I don’t have any research to show you in this regard, but there’s one facet of mass hysteria that makes hysteria-robustness really hard to do. Part of the reason our standard separation-of-power notions work is because there’s at least a somewhat competitive relationship between different parts of government. They’ll tend to have views opposed to one another, or at least somewhat independent of one another, at least quite often. Those differing view and aims will help it all balance out.
But when a mass hysteria hits, the entire network of people is swept up into it, and they all end up on the same page all at once in a self-reinforcing positive feedback loop.
You can put a hundred layers of separated powers supposedly keeping check on one another, and it will mean nothing if they’re all in 100% agreement on the same super important righteous thing that “we all have to do right now or we’re totally evil like those unclean people we don’t want to be associated with.”
Whatever clever incentives and conflicting interests and firebreaks and oversight you put on it is all for naught. The whole system just begins to do as shown below…
So, forget about the more complicated question of how to simultaneously get avarice-robustness and hysteria-robustness.
Just figuring out how to get some degree of hysteria-robustness is the real question!
Ultimately, one minor suggestion I have is that governments meet more in person. Real social networks — i.e., with real people meeting in real life showing their real emotional expressions — don’t fail in the way that online social media networks utterly failed in March of 2020, which pushed us into this mass hysteria.
As I talk about in the Moment video below, our emotional expressions are our human way to negotiate our differences. Our emotional expressions amount to bets of reputation, which we then lose if we’re wrong. And it’s our reputation that makes us worth listening to. (This is also the topic of my upcoming, sixth, book, EXPRESSLY HUMAN, available for pre-order at Amazon.)
But that only works when our interactions have the full range of emotional expressions we evolved to possess. Social media is lacking them. I’d like to get social media “fixed” in this way, so that it doesn’t function in a “sick” fashion, but, instead, serves to track in a decentralized way our reputations, the way we evolved to do in real life social groups. That’s another story.
Here the point is that by having government leaders physically together, their full emotionally expressive machinery is in place, and the interactions occur leading to healthy social-network behavior, so to speak. And they’re less likely to fall into a hysteria in the first place.
That said, that won’t help if they fall into a mass hysteria at home on Facebook and watching CNN, in which case when they later do their government in-person meet-up, they’re all on the same page and it’s too late. (That’s why this suggestion I prefaced as “minor”.)
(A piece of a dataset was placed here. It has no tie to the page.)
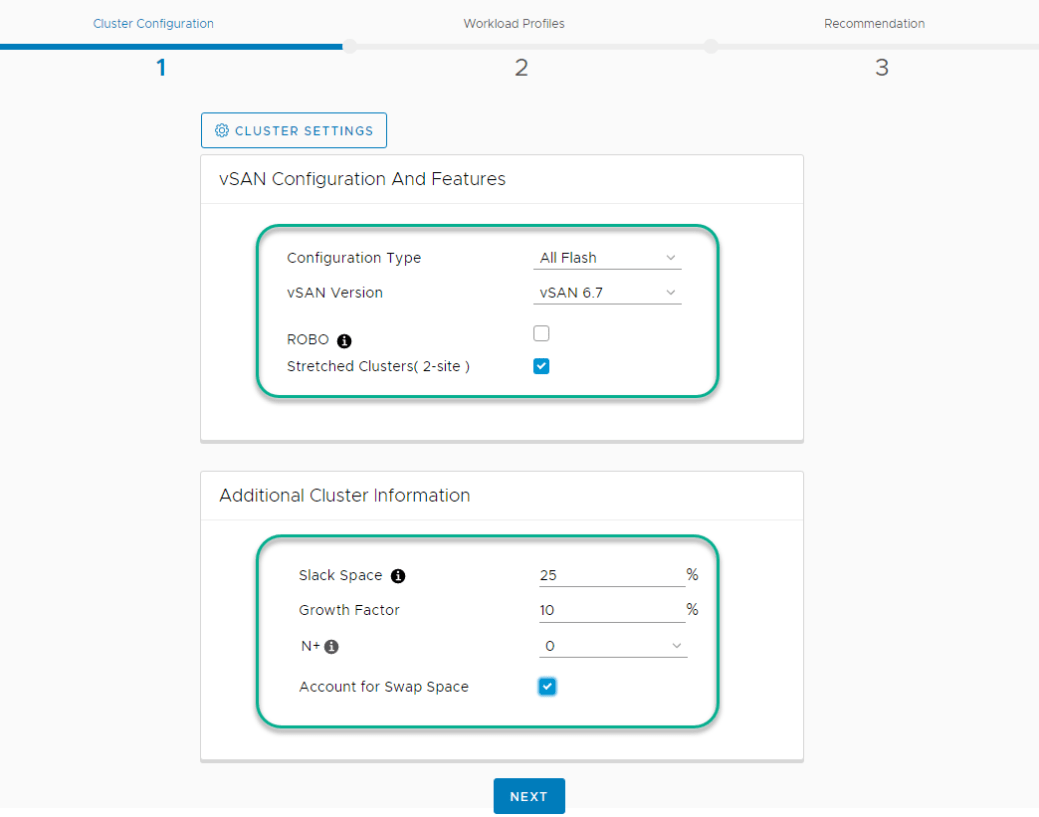Open the N+ value dropdown

coord(612,646)
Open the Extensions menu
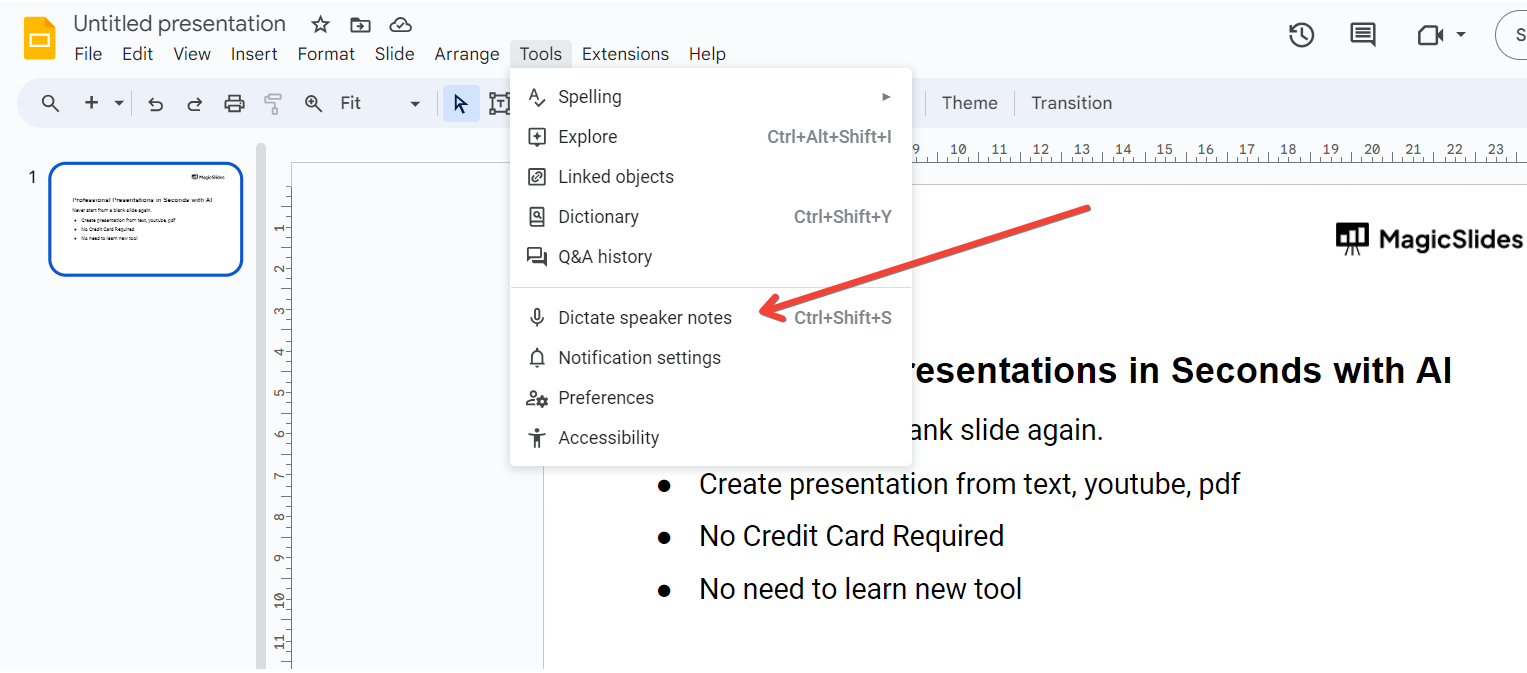The width and height of the screenshot is (1527, 673). coord(625,54)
The real firebreak is that each politician individually commits himself or herself to
(1) being aloof, and
(2) having a firm commitment to civil liberties, rule of law, free expression, and informed consent.
Yes I agree we need to find hysteria-robust forms of government. The more I reflect and observe people the stranger it becomes. Just now I watched a chap saying "as soon as you appeal to loony bin Nazi comparisons you've lost any rational argument" (that's paraphrased but fair I think). And yet, in the 20th century we can find at least 3 events (Nazi Germany, Stalinist Russia, Cultural Revolution) in which millions of people were caught up in *something* -we can call whatever we want; let's call it mass psychosis.
Now given that this happened, how in the world is it irrational to assume it might happen again? I think there's a hidden moral assumption, which is that the Nazis were sub-human - we in the modern, clever, technologically advanced liberal democracies are better people than the Nazis, we are inherently immune to behaving as they did, and as such it is in fact immoral and crazy to even compare us.
Which if course is precisely one of the underlying psycho-social conditions that led to the behaviour of past mass psychosis; othering another group of humans.
As soon as you rule out any hypothesis about the world a priori you've lost the rational argument.
Maybe we should look at it like this: "given the risk of mass psychosis and the difficulty of detecting a mass psychosis before it develops to the point where atrocities are committed, the burden of proof is on the person claiming we *aren't* in a mass psychosis at any point in time". It certainly can't be assumed at the outset that *we* would never turn into the monsters that *they* did.